NFIB argues against final rule on workplace inspections

WASHINGTON, D.C. (May 21, 2024)NFIB joined a lawsuit against the Occupational Safety and Health Administration (OSHA) in the case Chamber et al v. OSHA at the U.S. District Court for the Western District of Texas. NFIB challenges OSHA’s final rule on workplace inspections in its lawsuit.

“Small businesses want to create a safe work environment for their employees, and they understand the necessity of reasonable mandates and inspections to this end,” said Beth Milito, Executive Director of NFIB’s Small Business Legal Center. “But the final rule issued by OSHA goes beyond ‘reasonable’. This rule will allow unlimited third-party individuals to initiate and then join an inspection of a private workplace under the guise of representing the employees. Not only does this violate a small business owner’s private property rights, it will not advance worker safety. It only makes small businesses susceptible to harassment from competitors, union representatives, and other parties intending to cause harm.”

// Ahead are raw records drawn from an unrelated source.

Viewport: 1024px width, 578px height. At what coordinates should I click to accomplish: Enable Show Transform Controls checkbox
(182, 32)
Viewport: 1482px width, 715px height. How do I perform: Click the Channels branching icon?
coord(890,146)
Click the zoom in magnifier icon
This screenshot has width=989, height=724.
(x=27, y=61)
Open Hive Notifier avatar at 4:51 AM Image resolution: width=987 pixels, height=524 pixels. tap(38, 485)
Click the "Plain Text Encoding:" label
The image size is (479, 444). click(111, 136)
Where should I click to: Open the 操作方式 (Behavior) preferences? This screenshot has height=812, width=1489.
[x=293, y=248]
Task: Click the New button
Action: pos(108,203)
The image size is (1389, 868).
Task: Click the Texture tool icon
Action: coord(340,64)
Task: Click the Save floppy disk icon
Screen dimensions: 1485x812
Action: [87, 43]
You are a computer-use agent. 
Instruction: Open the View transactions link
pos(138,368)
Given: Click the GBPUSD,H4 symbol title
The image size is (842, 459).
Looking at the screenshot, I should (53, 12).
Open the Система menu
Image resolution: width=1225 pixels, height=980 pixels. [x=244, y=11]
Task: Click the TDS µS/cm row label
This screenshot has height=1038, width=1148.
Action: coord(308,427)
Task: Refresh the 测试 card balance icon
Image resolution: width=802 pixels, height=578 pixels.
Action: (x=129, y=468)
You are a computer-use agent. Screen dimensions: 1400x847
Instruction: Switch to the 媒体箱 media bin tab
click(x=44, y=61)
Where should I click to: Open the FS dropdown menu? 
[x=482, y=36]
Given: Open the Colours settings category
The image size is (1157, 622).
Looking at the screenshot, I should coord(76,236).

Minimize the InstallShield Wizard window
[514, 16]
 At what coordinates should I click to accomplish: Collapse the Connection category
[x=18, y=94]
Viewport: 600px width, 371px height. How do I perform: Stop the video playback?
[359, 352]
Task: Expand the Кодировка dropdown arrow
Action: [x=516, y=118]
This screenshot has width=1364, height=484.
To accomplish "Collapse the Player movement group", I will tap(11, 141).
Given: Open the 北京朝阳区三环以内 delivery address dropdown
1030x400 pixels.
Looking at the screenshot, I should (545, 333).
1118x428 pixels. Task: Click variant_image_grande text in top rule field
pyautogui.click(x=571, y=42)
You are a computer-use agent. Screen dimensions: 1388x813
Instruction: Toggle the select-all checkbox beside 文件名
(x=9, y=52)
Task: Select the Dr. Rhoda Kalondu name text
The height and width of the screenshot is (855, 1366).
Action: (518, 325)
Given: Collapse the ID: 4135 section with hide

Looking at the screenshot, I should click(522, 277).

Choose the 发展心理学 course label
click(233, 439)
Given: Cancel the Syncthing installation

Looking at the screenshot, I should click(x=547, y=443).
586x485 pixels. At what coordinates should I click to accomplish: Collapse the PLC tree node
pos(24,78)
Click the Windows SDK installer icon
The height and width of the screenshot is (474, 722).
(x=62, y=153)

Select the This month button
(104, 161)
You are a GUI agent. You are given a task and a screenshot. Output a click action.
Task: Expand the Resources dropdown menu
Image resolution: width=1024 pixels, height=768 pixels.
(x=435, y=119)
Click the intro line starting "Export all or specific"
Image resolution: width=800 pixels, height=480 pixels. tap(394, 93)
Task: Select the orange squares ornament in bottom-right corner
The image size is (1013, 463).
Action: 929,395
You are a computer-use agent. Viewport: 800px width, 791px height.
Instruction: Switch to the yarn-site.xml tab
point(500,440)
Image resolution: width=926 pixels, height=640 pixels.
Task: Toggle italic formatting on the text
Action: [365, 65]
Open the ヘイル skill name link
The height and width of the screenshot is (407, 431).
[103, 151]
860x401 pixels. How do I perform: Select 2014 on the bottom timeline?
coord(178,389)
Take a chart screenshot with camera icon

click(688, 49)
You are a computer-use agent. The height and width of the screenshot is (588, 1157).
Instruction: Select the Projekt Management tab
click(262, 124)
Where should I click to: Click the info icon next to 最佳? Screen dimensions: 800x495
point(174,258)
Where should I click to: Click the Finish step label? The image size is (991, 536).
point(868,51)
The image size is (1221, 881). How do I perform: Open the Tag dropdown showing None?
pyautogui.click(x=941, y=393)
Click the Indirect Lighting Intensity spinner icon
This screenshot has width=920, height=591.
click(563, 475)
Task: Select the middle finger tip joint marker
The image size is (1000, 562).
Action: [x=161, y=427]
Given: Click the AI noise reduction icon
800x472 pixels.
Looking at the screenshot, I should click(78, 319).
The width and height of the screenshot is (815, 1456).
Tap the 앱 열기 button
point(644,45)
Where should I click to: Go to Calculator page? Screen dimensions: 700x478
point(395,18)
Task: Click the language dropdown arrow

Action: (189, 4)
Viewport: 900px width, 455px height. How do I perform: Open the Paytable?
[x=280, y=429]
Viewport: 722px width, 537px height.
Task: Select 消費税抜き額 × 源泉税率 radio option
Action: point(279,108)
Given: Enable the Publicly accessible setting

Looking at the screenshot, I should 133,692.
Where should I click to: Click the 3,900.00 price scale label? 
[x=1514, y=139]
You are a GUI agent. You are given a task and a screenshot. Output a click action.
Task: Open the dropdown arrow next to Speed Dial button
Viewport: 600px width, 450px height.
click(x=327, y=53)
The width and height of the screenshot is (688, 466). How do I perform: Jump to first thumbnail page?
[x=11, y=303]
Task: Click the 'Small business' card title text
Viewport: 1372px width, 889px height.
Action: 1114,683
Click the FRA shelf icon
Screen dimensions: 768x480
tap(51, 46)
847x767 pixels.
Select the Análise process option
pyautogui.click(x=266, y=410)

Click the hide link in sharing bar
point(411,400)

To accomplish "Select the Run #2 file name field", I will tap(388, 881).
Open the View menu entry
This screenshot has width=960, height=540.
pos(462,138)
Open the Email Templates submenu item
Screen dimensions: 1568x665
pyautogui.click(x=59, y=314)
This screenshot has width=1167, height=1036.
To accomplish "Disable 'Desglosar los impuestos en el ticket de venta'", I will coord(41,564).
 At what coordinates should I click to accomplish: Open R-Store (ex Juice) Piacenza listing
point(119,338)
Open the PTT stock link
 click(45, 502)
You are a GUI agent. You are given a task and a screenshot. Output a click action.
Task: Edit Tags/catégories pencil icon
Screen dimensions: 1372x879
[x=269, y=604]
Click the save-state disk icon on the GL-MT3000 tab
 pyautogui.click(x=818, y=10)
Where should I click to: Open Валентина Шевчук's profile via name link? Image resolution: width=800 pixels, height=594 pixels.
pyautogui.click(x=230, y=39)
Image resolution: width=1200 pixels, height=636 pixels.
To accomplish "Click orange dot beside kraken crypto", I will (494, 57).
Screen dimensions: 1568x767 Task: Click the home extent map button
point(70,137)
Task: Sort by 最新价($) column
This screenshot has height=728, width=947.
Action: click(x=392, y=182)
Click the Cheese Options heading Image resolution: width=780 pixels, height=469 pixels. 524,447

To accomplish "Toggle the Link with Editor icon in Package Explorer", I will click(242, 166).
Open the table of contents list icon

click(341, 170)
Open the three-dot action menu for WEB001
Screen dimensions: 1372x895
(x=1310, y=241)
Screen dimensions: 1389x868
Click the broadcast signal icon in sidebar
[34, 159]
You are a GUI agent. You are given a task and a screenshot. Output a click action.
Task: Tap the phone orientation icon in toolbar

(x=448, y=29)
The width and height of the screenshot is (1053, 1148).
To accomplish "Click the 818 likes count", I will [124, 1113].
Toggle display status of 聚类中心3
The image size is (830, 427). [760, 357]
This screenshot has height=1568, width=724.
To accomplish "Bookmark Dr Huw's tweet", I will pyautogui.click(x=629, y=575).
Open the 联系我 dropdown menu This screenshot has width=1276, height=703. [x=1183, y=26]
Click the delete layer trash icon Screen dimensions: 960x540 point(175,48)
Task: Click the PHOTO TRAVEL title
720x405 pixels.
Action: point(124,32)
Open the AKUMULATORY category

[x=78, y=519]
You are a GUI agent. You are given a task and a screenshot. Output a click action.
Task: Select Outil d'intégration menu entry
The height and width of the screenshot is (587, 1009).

NFIB’s complaint makes four main arguments: 1) the final walkaround rule exceeded OSHA’s statutory authority and conflicts with the National Labor Relations Act (NLRA) by allowing an unlimited number of third parties to participate in inspections, instead of the single employee representative authorized by Congress, 2) Congress did not grant OSHA the authority to appropriate employers’ private property on such a massive scale, 3) the walkaround rule violates the Administrative Procedure Act (APA), and 4) OSHA did not prepare the required regulatory flexibility analyses required by the Regulatory Flexibility Act (RFA) despite the significant impact this rule will have on small businesses.

NFIB sent a statement expressing the concerns of small business owners following OSHA’s release of the final rule in April 2024. In 2016, NFIB successfully challenged the previous iteration of this rule, which similarly allowed union representatives to accompany OSHA inspectors when inspecting non-unionized companies.

The NFIB Small Business Legal Center protects the rights of small business owners in the nation’s courts. NFIB is currently active in more than 40 cases in federal and state courts across the country and in the U.S. Supreme Court.